EXCERPT PROVIDED:
Dead Reckoning (1947), print from the Library of Congress

I’m pretty sure I’ve seen this Humphrey Bogart-Lizabeth Scott drama at Noir City Hollywood before, but it’s been a while. Bogart plays a veteran trying to figure out who framed his friend for murder… and took him out in the process. His investigating leads him to Scott, naturally, his friend’s former flame who works in a club owned by a gangster. All very standard noir stuff, but it's elevated by Bogart and Scott. I’m excited to see this again on the big screen.

ROWS:
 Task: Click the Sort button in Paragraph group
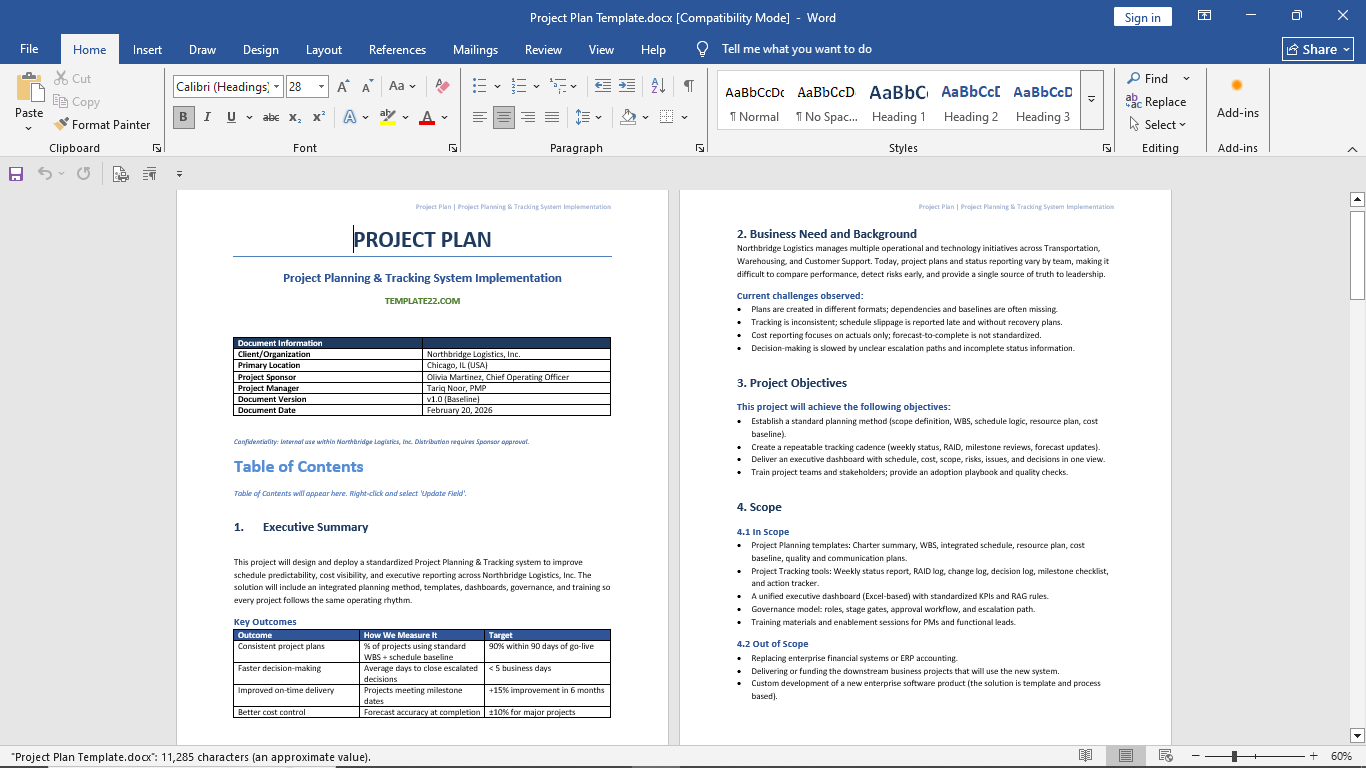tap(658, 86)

* * *

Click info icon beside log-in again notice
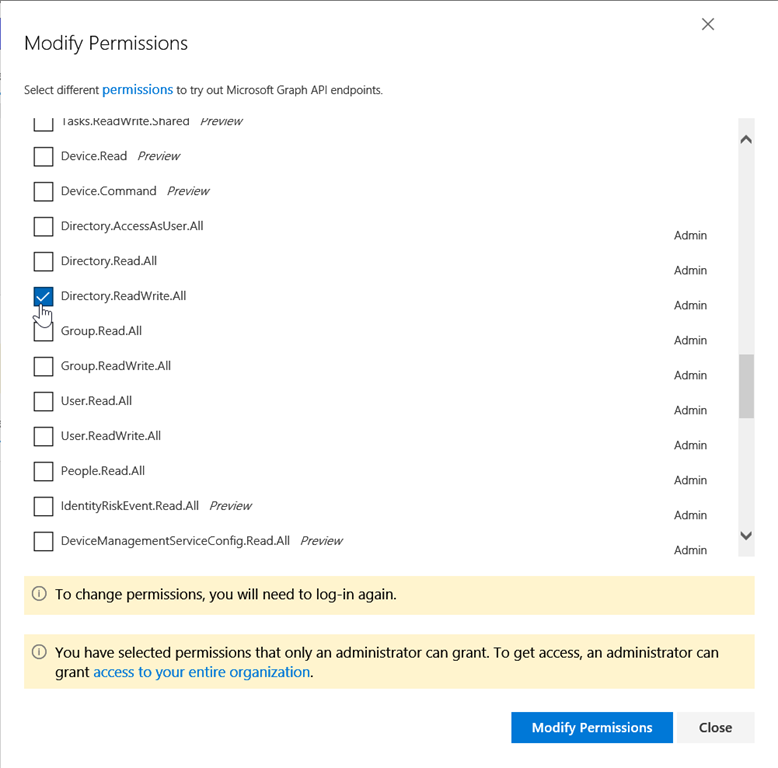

...

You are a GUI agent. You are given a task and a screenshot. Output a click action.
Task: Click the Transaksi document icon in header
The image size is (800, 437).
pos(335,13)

COMPLETE THE FOLLOWING:
[A] Reproduce the stretch of the note on Dead Reckoning from "I’m pretty sure" through "the big screen.".
[B] Take the note on the Dead Reckoning screening further, picking up after its final sentence.

RESULTS BY TASK:
[A]
I’m pretty sure I’ve seen this Humphrey Bogart-Lizabeth Scott drama at Noir City Hollywood before, but it’s been a while. Bogart plays a veteran trying to figure out who framed his friend for murder… and took him out in the process. His investigating leads him to Scott, naturally, his friend’s former flame who works in a club owned by a gangster. All very standard noir stuff, but it's elevated by Bogart and Scott. I’m excited to see this again on the big screen.

[B]
Saturday 2/14, 3pm:

The Good Fairy (1935), print from the UCLA Film & Television Archive

When the American Cinematheque announced this schedule, The Good Fairy was my only must-see. And of course, it’s playing almost exactly opposite a UCLA gymnastics home meet, which I usually never miss. I made the hard call to forgo gymnastics in favor of getting to experience this rarely screened movie—nitrate or not! I had only heard of The Good Fairy, starring naïve Margaret Sullavan as a movie usher who is caught between businessman Frank Morgan and doctor Herbert Marshall, a few years ago… when I missed it at the TCM Classic Film Festival and everyone RAVED about it. I was not about to make the same mistake again—and this is probably the *only* opportunity I’d get to see it projected on nitrate. (Now watch when TCM programs it for the festival this year or something!)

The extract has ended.